El lenguaje no se limita a describir la realidad sino que la crea. Y la que se está construyendo a nuestro alrededor es disparatada y sirve para intentar justificar el caos existente. Se nos habla de guerra, de postguerra, de levantar la moral de la tropa y hasta de desescalada, en alusión a la necesidad de rebajar la tensión del debate político y propiciar la unidad nacional. Hay combatientes y retaguardia, a la que se pide que no salga a la calle ya que su bravura consiste en comer palomitas entre cuatro paredes y se les agradece el gesto en todo tipo de mensajes y propaganda. Hay generales, ineptos o ciegos en su gran mayoría porque no vieron venir los tanques del enemigo, y quintacolumnistas infiltrados dedicados a sabotear y desmoralizar a la confinada población. Esto ya pasa de castaño oscuro.

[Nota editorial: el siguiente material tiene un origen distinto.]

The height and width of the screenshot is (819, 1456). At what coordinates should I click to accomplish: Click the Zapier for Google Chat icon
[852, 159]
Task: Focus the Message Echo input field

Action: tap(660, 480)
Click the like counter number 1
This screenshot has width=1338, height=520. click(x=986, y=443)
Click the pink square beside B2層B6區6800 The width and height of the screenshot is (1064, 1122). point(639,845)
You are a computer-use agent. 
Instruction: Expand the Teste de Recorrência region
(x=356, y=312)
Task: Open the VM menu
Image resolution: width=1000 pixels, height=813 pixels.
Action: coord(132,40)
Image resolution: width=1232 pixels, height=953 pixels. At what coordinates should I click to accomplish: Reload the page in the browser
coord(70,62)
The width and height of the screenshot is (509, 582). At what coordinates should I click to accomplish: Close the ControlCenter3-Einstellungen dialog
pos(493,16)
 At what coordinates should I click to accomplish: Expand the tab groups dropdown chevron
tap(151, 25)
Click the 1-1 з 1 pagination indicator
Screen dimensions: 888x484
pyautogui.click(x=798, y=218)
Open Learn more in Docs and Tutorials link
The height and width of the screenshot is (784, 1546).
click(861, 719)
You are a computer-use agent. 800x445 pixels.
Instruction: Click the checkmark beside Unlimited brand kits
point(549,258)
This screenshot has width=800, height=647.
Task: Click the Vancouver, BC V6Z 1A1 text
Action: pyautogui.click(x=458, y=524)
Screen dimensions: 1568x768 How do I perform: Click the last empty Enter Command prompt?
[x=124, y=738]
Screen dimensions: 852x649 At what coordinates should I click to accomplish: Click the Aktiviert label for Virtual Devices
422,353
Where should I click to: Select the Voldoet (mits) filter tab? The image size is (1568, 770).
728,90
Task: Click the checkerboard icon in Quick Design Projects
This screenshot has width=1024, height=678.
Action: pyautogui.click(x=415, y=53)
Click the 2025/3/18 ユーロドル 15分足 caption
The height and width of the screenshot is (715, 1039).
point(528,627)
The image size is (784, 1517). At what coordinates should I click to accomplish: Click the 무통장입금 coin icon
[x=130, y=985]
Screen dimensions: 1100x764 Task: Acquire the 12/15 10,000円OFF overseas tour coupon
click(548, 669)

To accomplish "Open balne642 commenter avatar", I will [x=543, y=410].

¿En qué nos afecta este marco conceptual? Pues en muchas cosas, empezando porque en las guerras y en los yermos paisajes que se nos muestran tras la batalla está todo permitido y ningún sacrificio que se nos pida debe cuestionarse sino aceptarse sin rechistar. Representa la coartada perfecta para que se expidan cartillas de racionamiento de la prosperidad o para restringir la libertad individual en favor de la seguridad colectiva, algo que ya se está manifestando en esas aplicaciones informáticas que violan la intimidad personal con la excusa de facilitar el control de la epidemia y que, en manos de algunas multinacionales, son distopías materializadas.
Sabemos que esto no es una guerra porque si lo fuera no morirían también los ricos, que son quienes las entablan mientras el resto perece. Sabemos que no se le parece en nada porque ni siquiera los que mueren lo hacen por sus ideales o por los ideales de otros, que decía Perich. Nadie en esta ocasión tiene el cielo de su parte. Desconfíen de este ardor guerrero que se nos transmite porque es cualquier cosa menos la antesala de otros locos años 20.